Il pluralismo informativo si è già ridotto fortemente in questi anni,

fanno notare le sigle di settore: ci sono delle realtà intere completamente prive di informazione o che nel caso migliore hanno una sola fonte di informazione.

In alcuni casi è quella dei settimanali diocesani l’unica voce a raccontare cosa capita, anche solo per poche persone. Una presenza, ben radicata sul territorio, il cui eventuale venir meno sarebbe come se una parte d’Italia non esistesse più.

Senza questo presidio di pluralismo, che è anche un pungolo per la società e un controllo quotidiano sulle amministrazioni locali, l’Italia si ritroverebbe più povera. Non solo di voci ma anche di democrazia.

Ma le associazioni non rimangono in una posizione semplicemente difensiva. Chiedono di avviare un tavolo tecnico di confronto con tutte le categorie impegnate nella filiera editoriale dell’informazione per ricercare, a partire dalla legislazione attuale, nuovi possibili miglioramenti sul terreno del rigore, della trasparenza e dell’innovazione. Nel mirino è la legge 198 del 2016 che ha riformato il sistema dell’editoria e ha istituito il Fondo per il pluralismo e l’innovazione dell’informazione. Una normativa che ancora non ha spiegato i suoi effetti, considerato che è entrata in vigore compiutamente solo nell’anno in corso, ma che qualcuno vorrebbe già superare. Una legge che, al momento, ha consentito alle imprese giornalistiche di programmare con criteri di efficienza, efficacia e di valore sociale i propri piani industriali. Due anni dopo aver ottenuto un importante risultato, grazie ad un percorso di riforma difficile e complesso, ora sembra tornare tutto in discussione.

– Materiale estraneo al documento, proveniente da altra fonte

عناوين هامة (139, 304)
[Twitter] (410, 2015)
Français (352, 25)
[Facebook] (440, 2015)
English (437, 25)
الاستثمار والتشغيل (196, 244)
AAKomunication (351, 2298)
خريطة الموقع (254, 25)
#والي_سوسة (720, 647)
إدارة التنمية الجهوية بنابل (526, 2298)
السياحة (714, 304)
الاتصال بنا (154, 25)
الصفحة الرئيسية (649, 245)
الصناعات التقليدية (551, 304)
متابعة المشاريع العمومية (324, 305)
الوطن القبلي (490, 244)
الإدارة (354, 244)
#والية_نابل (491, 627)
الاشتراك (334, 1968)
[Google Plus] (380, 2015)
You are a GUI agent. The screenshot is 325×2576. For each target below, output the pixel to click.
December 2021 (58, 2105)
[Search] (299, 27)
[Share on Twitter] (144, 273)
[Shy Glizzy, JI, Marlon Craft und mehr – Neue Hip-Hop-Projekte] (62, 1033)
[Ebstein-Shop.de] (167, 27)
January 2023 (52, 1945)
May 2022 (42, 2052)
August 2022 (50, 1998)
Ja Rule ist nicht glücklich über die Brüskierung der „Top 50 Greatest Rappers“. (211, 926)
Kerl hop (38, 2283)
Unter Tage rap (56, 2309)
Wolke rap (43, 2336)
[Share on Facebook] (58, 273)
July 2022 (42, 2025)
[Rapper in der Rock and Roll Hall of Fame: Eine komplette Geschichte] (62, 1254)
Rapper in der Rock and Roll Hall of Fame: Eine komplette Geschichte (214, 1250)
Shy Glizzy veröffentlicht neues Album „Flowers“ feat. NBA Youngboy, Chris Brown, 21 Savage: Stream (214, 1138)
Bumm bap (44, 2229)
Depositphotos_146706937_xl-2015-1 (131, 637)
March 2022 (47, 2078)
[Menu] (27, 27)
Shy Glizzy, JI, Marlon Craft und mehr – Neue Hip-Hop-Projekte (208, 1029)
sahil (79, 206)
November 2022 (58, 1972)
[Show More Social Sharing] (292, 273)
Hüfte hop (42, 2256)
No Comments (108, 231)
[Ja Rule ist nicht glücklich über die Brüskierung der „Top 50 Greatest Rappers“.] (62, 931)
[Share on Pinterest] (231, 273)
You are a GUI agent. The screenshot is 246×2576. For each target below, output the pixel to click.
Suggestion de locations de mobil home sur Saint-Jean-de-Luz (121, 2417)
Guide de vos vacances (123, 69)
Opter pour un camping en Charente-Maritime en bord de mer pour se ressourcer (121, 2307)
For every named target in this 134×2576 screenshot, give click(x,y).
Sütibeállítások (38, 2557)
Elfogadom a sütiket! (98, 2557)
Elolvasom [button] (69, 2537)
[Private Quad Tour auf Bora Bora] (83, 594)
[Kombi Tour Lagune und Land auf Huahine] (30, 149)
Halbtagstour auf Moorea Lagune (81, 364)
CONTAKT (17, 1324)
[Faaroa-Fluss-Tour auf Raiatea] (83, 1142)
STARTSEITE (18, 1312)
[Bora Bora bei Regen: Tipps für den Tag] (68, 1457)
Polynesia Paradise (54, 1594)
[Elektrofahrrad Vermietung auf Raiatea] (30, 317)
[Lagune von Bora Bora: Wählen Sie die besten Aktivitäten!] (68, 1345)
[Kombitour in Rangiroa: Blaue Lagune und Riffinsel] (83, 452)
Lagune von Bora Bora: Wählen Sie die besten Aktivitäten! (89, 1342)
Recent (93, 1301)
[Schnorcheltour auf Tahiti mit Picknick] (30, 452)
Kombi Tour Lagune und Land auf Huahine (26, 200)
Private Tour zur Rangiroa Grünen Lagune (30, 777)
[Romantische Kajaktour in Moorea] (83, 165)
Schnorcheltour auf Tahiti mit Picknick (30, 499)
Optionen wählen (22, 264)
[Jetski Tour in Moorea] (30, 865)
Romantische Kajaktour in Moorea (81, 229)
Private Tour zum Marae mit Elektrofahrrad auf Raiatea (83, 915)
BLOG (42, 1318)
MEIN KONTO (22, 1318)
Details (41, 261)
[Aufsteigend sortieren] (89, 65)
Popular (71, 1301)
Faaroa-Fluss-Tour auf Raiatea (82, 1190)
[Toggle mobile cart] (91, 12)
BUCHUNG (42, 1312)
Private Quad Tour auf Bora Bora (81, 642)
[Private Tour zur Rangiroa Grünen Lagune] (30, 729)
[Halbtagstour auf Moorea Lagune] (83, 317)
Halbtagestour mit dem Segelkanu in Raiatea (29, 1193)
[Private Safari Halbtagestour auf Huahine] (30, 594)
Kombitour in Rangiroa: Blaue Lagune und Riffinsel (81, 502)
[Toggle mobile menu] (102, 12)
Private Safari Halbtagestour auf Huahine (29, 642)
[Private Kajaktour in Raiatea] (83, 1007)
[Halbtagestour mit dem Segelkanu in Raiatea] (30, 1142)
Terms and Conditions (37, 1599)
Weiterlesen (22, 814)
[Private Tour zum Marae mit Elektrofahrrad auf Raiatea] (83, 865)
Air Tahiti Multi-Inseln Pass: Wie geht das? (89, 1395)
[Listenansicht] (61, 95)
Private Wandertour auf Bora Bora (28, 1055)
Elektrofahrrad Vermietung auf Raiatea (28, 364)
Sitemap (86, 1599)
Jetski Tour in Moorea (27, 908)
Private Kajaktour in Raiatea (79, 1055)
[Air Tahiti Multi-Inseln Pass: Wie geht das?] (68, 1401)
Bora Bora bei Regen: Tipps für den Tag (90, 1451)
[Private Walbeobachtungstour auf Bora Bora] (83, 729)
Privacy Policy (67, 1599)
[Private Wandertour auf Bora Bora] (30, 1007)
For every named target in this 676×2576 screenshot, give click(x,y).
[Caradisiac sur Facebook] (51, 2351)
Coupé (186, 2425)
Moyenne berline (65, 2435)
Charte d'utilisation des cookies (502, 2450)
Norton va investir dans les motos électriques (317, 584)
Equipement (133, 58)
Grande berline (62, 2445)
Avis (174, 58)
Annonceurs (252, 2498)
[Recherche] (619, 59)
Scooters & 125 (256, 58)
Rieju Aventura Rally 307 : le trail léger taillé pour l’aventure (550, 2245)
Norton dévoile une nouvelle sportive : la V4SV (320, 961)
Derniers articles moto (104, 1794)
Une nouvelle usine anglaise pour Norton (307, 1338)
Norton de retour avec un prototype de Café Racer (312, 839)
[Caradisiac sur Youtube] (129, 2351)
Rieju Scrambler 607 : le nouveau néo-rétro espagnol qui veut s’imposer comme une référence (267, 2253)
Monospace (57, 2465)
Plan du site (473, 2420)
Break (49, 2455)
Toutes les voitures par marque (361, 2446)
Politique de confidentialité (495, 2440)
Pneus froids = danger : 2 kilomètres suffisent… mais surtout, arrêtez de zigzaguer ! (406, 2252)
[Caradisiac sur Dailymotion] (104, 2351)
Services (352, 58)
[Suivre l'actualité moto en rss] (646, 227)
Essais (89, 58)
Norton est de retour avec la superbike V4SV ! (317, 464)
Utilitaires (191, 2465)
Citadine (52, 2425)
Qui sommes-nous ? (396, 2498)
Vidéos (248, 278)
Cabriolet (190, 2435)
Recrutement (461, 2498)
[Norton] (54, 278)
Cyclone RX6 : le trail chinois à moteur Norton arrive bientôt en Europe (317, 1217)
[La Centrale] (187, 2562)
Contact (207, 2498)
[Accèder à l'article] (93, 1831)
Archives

Per questo le sigle chiedono con urgenza, in particolare al premier Giuseppe Conte, di poter

avviare con il Governo un confronto con l’obiettivo di giungere a politiche di sostegno al pluralismo dell’informazione che vedrebbe una contrazione se fosse solo il mercato a dettare le regole del gioco.

Centinaia di testate – piccole o con un’ampia diffusione, cartacee e online – chiedono di poter continuare ad essere voci libere e indipendenti, punti di riferimento per tanti territori e comunità che altrimenti rischierebbero di rimanere senza fonti d’informazione autorevoli e radicate. Nell’era delle fake news diffuse spesso con superficialità sui social network l’Italia non se lo può certo permettere.